▸ Supplied passage
The usual objection to a “three-strikes” law imposing life sentences without parole, in addition to the objections against severe mandatory minimums, is

• It doesn’t work; or
• It doesn’t work well enough given the injustice involved; or
• There isn’t good enough evidence that it works well enough given the potential for injustice involved.

New Zealand’s version of the law is much less bad than the US versions, but there are still both real problems, and theoretical problems (robbery and aggravated burglary both include crimes of a wide range of severity).

Graeme Edgeler (who is not an enthusiast for the law) has a post at Public Address arguing that there is, at least, evidence of a reduction in subsequent offending by people who receive a first-strike warning, based a mixture of published data and OIA requests.

Here’s his data in tabular form, showing second convictions for offences that would qualify under the three-strikes law. The red cell is ‘first strike’ convictions, the other rows did not count as strikes because the law isn’t retrospective.

The first and last rows are directly comparable five-year periods. Offences that now qualify as ‘strikes’ are down 20% in the last five-year period; second convictions are down a further 62%. Data in the middle row isn’t as comparable, but there is at least no apparent support for a general reduction in reoffending in the last five-year period.

The overall 20% decrease could easily be explained as part of the long-term trends in crime, but the extra decrease in second-strike offences can’t be.  It’s also much larger than could be expected from random variation. The law isn’t keeping violent criminals off the streets, but it does seem to be deterring second offences.

Reasonable people could still oppose the three-strikes law (and Graeme does) but unless we have testable alternative explanations for the large, selective decrease, we should probably be looking at arguments that the law is wrong in principle, not that it’s ineffective.

From XKCD

“How would you even study that?” is an excellent question to ask when you see a surprising statistic in the media. Often the answer is “they didn’t,” but sometimes you get to find out about some really clever research technique.

Ok, so this is from Saturday and I hadn’t seen it until this morning, so perhaps it should just be left in obscurity, but:

Claims foreign buyers are increasingly snapping up Auckland houses have been further debunked, with data indicating only a fraction of visitors to a popular real estate website are Asian.

▸ Work instructions
1: According to the statistics blog excerpt, by how much did second convictions fall in the last five-year period beyond the overall drop?
2: Please carry on the statistics blog excerpt from its last sentence.
The items have no connection to the statistics blog excerpt.

▸ Source information

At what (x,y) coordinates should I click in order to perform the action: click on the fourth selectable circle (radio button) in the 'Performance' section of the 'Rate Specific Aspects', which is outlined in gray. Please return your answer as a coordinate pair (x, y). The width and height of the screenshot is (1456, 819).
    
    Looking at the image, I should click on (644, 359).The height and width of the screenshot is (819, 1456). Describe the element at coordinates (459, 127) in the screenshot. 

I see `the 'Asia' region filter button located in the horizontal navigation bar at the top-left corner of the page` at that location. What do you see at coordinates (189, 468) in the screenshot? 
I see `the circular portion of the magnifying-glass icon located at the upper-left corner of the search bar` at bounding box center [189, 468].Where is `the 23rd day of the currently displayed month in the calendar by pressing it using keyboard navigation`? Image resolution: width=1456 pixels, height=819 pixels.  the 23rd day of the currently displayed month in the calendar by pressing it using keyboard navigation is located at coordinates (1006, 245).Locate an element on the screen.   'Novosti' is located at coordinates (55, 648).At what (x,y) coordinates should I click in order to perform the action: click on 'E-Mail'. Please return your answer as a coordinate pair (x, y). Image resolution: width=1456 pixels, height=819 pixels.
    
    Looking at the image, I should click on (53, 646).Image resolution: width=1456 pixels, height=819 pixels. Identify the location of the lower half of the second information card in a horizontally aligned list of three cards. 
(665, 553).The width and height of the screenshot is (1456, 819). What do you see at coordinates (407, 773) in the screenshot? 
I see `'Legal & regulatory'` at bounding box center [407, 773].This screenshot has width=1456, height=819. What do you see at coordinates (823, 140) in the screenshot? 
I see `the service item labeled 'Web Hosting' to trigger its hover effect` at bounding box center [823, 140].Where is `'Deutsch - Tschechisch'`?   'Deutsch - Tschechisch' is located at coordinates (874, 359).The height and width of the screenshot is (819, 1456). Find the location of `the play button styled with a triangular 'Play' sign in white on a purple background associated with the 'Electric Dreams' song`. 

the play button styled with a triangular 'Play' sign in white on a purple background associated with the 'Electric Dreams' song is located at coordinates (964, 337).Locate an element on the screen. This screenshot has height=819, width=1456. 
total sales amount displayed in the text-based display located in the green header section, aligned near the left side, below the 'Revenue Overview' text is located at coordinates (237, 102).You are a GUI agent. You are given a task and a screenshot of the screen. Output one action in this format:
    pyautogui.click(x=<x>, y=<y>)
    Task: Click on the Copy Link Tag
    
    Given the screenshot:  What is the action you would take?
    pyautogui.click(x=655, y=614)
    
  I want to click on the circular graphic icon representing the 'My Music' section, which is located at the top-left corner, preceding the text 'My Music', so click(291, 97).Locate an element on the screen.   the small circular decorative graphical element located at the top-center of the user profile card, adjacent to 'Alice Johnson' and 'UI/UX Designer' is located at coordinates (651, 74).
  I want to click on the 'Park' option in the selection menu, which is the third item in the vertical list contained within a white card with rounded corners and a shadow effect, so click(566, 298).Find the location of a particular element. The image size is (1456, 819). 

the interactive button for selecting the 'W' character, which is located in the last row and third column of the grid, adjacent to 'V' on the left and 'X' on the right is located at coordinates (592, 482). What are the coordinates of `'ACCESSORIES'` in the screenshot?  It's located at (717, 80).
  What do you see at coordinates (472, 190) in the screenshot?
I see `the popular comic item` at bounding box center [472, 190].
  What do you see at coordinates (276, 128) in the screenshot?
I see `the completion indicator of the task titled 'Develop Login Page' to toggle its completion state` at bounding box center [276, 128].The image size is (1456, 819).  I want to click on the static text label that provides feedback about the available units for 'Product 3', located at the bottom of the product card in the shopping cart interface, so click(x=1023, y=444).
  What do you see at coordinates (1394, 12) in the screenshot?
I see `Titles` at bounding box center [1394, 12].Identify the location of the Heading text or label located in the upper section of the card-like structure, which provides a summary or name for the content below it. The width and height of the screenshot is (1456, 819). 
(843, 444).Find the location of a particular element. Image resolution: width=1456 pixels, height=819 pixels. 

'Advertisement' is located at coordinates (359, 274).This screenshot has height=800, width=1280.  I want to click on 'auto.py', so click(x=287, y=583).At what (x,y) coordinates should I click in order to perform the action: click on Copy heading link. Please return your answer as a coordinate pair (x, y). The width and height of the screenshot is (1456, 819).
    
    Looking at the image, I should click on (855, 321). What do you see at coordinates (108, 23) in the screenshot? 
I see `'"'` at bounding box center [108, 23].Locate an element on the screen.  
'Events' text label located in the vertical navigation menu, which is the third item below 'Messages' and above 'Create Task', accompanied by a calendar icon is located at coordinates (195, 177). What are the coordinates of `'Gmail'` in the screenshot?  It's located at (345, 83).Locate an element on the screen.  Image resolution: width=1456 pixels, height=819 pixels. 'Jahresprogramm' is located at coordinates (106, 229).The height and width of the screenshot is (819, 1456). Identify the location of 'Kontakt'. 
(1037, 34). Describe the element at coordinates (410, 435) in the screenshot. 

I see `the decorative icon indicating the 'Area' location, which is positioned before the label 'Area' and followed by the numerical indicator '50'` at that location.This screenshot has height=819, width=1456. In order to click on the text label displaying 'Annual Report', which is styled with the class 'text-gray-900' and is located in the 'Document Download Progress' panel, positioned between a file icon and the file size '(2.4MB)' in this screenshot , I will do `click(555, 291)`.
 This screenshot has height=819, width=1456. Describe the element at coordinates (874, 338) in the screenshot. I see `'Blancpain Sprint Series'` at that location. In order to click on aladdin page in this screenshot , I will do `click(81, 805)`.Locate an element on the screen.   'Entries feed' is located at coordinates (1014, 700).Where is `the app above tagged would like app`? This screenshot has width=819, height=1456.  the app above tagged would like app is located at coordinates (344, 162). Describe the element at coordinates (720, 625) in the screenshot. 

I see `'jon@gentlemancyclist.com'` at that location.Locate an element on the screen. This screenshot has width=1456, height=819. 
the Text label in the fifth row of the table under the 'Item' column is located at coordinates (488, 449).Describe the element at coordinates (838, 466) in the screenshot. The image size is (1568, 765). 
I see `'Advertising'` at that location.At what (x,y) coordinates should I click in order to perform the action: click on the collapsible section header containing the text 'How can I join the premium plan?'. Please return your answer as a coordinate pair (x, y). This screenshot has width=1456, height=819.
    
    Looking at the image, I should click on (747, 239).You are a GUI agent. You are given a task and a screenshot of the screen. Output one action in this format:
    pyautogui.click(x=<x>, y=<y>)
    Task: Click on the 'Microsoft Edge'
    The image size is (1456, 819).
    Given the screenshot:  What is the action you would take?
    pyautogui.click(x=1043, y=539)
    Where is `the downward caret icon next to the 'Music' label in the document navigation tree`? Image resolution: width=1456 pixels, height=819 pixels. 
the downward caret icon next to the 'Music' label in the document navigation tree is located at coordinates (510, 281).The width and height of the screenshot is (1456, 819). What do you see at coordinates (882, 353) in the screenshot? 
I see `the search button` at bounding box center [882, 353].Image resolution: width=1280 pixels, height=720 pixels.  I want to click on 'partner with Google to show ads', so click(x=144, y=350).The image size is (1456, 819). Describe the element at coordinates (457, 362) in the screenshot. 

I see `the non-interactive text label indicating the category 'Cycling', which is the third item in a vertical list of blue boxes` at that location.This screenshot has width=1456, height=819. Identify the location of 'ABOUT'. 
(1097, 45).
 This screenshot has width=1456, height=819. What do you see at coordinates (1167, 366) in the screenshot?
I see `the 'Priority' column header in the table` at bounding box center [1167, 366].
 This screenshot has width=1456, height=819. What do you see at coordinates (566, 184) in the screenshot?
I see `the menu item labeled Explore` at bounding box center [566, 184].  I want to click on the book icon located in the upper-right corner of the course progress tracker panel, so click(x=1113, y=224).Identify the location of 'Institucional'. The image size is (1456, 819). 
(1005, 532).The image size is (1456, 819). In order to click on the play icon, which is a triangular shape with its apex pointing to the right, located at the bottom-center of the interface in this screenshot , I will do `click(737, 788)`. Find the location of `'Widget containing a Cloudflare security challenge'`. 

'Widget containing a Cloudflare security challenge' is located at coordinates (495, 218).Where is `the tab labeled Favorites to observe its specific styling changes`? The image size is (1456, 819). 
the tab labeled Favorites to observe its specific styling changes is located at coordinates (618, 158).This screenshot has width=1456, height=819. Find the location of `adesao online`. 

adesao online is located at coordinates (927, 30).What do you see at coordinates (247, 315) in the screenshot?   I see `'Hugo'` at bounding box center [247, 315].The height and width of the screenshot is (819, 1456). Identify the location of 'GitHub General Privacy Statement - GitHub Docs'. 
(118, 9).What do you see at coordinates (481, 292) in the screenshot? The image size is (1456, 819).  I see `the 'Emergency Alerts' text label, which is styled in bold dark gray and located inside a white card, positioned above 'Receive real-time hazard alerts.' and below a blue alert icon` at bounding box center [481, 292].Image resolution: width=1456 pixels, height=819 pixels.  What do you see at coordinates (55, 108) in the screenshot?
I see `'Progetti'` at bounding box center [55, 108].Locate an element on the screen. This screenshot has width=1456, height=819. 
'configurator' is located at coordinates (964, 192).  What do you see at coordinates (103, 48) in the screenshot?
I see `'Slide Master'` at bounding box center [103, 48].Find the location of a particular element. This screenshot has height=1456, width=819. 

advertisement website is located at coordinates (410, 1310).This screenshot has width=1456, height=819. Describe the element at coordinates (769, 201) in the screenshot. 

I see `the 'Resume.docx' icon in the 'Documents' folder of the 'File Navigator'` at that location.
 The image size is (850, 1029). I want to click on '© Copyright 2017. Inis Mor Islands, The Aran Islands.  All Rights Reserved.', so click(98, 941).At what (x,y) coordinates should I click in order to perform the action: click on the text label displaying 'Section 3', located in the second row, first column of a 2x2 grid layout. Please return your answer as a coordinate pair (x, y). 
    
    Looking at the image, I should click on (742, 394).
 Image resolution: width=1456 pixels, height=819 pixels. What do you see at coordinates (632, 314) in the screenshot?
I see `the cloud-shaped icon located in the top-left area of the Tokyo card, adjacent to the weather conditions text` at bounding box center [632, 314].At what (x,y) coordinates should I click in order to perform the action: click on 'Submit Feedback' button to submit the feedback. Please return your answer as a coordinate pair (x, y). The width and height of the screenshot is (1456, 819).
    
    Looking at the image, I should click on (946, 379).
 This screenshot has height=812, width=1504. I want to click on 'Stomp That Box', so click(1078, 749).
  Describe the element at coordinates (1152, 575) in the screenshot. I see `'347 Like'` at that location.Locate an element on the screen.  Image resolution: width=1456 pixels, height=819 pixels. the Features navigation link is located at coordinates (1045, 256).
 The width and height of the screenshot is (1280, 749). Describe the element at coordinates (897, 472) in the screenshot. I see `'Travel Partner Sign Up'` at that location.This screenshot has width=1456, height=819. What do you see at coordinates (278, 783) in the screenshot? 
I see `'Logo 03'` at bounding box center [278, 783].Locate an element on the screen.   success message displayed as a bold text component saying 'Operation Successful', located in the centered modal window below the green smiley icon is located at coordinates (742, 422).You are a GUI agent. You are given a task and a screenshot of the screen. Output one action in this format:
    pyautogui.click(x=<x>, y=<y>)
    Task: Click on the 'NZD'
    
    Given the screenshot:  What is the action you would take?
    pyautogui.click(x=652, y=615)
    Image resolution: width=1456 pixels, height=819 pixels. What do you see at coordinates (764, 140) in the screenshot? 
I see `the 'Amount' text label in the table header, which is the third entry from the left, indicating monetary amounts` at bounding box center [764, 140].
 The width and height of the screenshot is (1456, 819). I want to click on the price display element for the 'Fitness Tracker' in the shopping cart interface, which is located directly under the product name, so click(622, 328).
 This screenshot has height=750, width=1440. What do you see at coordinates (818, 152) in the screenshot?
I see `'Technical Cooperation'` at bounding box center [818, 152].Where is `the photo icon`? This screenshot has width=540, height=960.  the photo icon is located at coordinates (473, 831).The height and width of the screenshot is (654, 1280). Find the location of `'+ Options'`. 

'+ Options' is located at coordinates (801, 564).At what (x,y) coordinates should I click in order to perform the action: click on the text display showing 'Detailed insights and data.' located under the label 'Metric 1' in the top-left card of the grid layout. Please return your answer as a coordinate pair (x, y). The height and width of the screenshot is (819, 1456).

▸ Expected outputs
1: They fell a further 62%.

2:
Figures released by website realestate.co.nz reveal about five per cent of all online traffic viewing Auckland property between January and April were primary speakers of an East Asian language.

Of that five per cent, only 2.8 per cent originated from outside New Zealand meaning almost half were viewing from within the country.

The problem with Labour’s analysis was that it conflated “Chinese ethnicity” and “foreign”, but at least everyone on the list had actually bought a house in Auckland, and they captured about half the purchases over a defined time period. It couldn’t say much about “foreign”, but it was at least fairly reliable on “Chinese ethnicity” and “real-estate buyer”.

This new “debunking” uses data from a real-estate website. There is no information given either about what fraction of house buyers in Auckland used the website, or about what fraction of people who used the website ended up buying a house rather than just browsing, (or about how many people have their browser’s language preferences set up correctly, since that’s what was actually measured).  Even if realestate.co.nz captured the majority of NZ real-estate buyers, it would hardly be surprising if overseas investors who primarily prefer to use non-English websites used something different.  What’s worse, if you read carefully, is they say “online traffic”: these aren’t even counts of actual people.

So far, the follow-up data sets have been even worse than Labour’s original effort. Learning more would require knowing actual residence for actual buyers of actual Auckland houses: either a large fraction over some time period or a representative sample.  Otherwise, if you have a dataset lying around that could be analysed to say something vaguely connected to the number of overseas Chinese real-estate buyers in Auckland, you might consider keeping it to yourself.